What Financial Services can learn from Building Societies and their “Customer First” philosophy

Tom Huxtable, Director, Thunderhead 

Historically, building societies are seen as the epitome of trust and empathy.

They’ve always had customers at the heart of their business, and it’s fair to say that they operate on a relatively simple and robust principal of co-operation – something all companies should aspire to.

The business world today is facing an interesting challenge when it comes to customer engagement. As customers expect more, they are demanding higher levels of service and value and, according to a recent PWC Banking and Retail 2020 report, their level of trust is currently at an all-time low.

Interestingly though, this presents an opportunity for some B2C financial services to get ahead. They have the chance to meet customer expectations by emulating the original Building Society ethos.

How can consumer financial services drive long-term relationships, build trust and attend to customer’s needs in an era of digital transformation?

Here’s some key considerations –

Stay relevant amongst competition

Customer engagement is a fundamental driver for all industries but it can be hard to achieve. It can also be hard to stand out and lead the way when it comes to best practice in personal finance.

All financial services face pressures from new, dynamic market entrants, who have clout and power thanks to their scale and reach. These companies have made it easy for customers to carry out simple transactions online and via apps – which gives an overall more effortless service – something consumers crave as it fits around their busy life. Our customer journey with these kind of companies – not always banking – is smooth, effortless and the brands are visibly working with us rather than causing obstacles. To replicate this, providers can look at their customer journey and ensure the experience feels like a partnership, trying to understand the customer as much as possible and using insight from online and offline touch-points to meet the customers’ in the moment needs.

By championing customer loyalty and being local,financial services can conduct an extremely personalised service, using technology to assist. It’s time to extend personalization throughout the entire customer journey online and offline. This is a message highlighted in BCG’s recent Global Banking 2018: The Power of Personalization report, which stresses how retail banks who have implemented the most effective digital strategies – that cater to the customer convenience – are seeing an increase in economic benefit. 

Breaking the mould: letting go of the outdated channel approach 

An ongoing challenge for FS is adapting to changes in customer expectations around experience.
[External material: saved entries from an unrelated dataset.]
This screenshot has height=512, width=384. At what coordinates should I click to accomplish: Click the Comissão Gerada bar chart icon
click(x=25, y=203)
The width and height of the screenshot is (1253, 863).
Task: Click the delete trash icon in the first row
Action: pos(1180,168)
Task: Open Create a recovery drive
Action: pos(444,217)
Today’s consumer is anticipating seamless experience based on their preferences – and look for a buying experience that resembles a journey rather than a regimental process.
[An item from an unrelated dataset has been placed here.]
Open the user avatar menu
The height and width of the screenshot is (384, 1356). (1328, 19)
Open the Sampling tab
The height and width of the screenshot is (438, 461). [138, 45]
Banks and building societies, insurers and pension houses are holding pivotal conversations with their clients every day, and this dialogue is more than just data orientated. It’s important to get it right. A recent study conducted by Accenture highlighted that 89% of customers become frustrated with having to repeat their story to multiple representatives (unsurprisingly!). The relationship a customer has with your business will be fortified by demonstrating an in-depth knowledge of individual accounts. 

Mindful customer engagement will equate to business growth

Bain & Company recently shared insights in the report titled, Evolving the Customer Experience in Banking’as to how the customer experience in banking is ever-changing, demonstrating a view that slow adaptation to new technologies could be responsible for holding financial institutions back. For banks, this means they are “ vulnerable to losing the special status they once enjoyed”.

Customers expect a high standard of customer service from all of their investments, and their pursuit of value means they feel no loyalty to any one institution. With freedom of choice and a plethora of options, switching companies to find a better deal is the result if they receive inadequate service. Disruptor banks and lenders offer tempting deals, and if there is no fundamental loyalty in the existing relationship – it is very likely the customer will switch. Without any core client loyalty, financial institutions are at risk of losing significant growth/revenue. With that said, Monzo are without a doubt,  true pioneers when it comes to creating value partnerships with customers in the financial services sector. Their recent public crowdfunding activity saw the bank invite its customers to invest up to £2,000 in a round that raised over £20,000,000 in just two days. The invitation favoured loyal customers, offering early access to those who had invested in previous rounds, and only offering eligibility to pre-existing customers.  This innovative approach put community at the core of the business, and made customers feel part of something bold and exciting. A organic act of engagement and inclusion that saw the company rewarded royally.

Time to hit the reset button and inject a little 17c wisdom into customer relationships

When customers see incoming calls from a business, they can only assume that something is wrong or up fro renewal – why else would they be contacting you? What a shame. This perceived disinterest by financial services could be easily resolved by some timelier check-ins. How about a general chat that doesn’t involve discussing renewal? Yes, let’s put that in place!

Reinstalling the human element to business is essential to form customer loyalty. Timely and mindful interactions with a consumer will ultimately allow financial services to become more trustworthy. By observing, listening to crucial signals from personal conversations with customers, business will know the right platforms to invest in to understand customer intention and deliver what the customer really wants.

It is time to be human towards the customer and see them as people, not a financial bottom line.